◆ 課題 ◆
A) タンカンの記事について、次の問いに答えよ。
(i) ミカンコミバエ種群の国内での根絶が確認されたのは何年か。
(ii) 奄美大島でミカンコミバエ種群の大量発生が確認されたのはいつ以降か。
(iii) 緊急防除省令が施行されたのは何月のいつ頃か。
B) タンカンの記事にある次の一文を英語に訳せ。「奄美代表果樹の一つ、タンカンは収穫・出荷シーズンを迎え、各地の販売所で商品を買い求める人の姿はこの時期に見慣れた光景だ。」
C) 次の各文がタンカンの記事の内容と合っているかどうか、「はい」か「いいえ」で答え、根拠となる記事の語句をそのまま引用せよ。
(i) 緊急防除省令は、果実・果菜類を島の外へ出荷することを規制するものだった。
(ii) ミカンコミバエ種群の発生は奄美大島の南部にとどまり、北部には広がらなかった。
(iii) ミカンコミバエ種群は果実・果菜類の害虫である。

◆ 本文 ◆
現在収穫・出荷シーズンを迎えている奄美代表果樹のタンカン(名瀬中央青果で)
奄美代表果樹の一つ、タンカンは収穫・出荷シーズンを迎え、各地の販売所で商品を買い求める人の姿はこの時期に見慣れた光景だ。全国のファンの手元にも届いていることだろう。多くの人の記憶に今なお強く残っているのではないか。国内では、1986年に根絶が確認された、果実・果菜類の害虫ミカンコミバエ種群が2015年9月以降、奄美大島で大量に発生していることが確認された。その後南部から北部地域にも拡大を続けるなど事態は深刻さを増し、12月中旬には植物防疫法に伴って、果実・果菜類の島外出荷を規制する緊急防除省令を施行。根絶宣言されてから36年ぶりの規制の実施だった。

◆ 資料 ◆
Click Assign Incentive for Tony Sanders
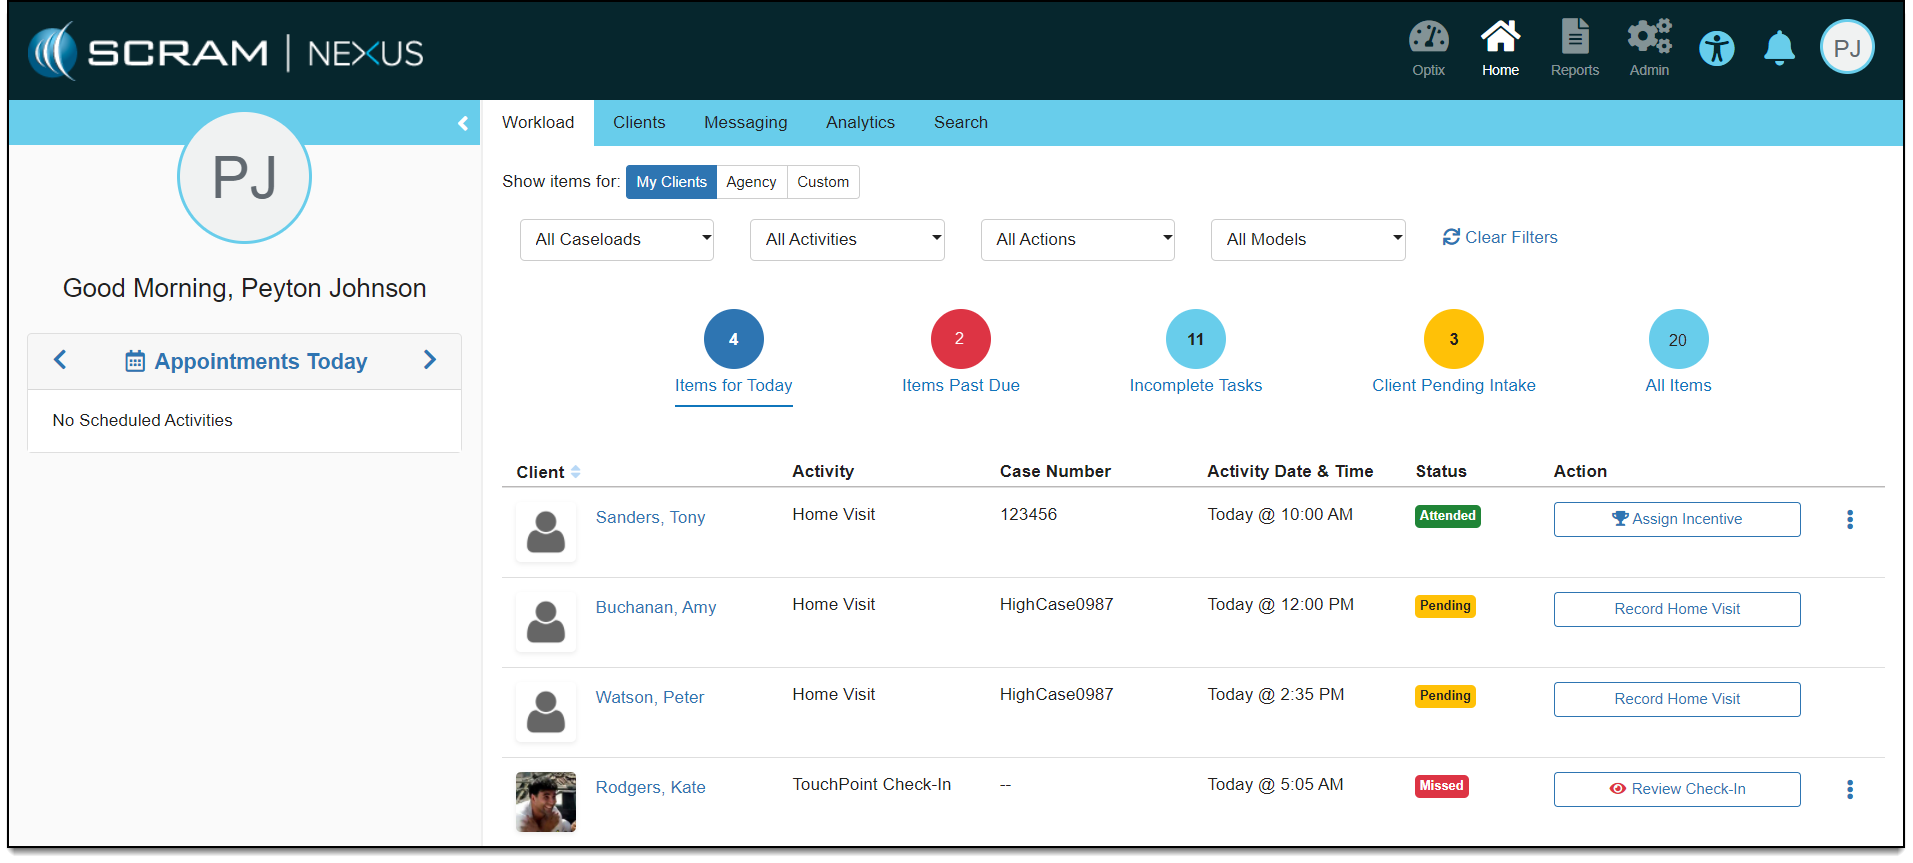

◆ 解答例 ◆
A)
(i) 1986年
(ii) 2015年9月以降
(iii) 12月中旬

B) Tankan, one of Amami's representative fruit trees, has entered its harvest and shipping season, and the sight of people buying the fruit at sales outlets in various places is a familiar one at this time of year.

C)
(i) はい。「果実・果菜類の島外出荷を規制する緊急防除省令を施行」
(ii) いいえ。「南部から北部地域にも拡大を続ける」
(iii) はい。「果実・果菜類の害虫ミカンコミバエ種群」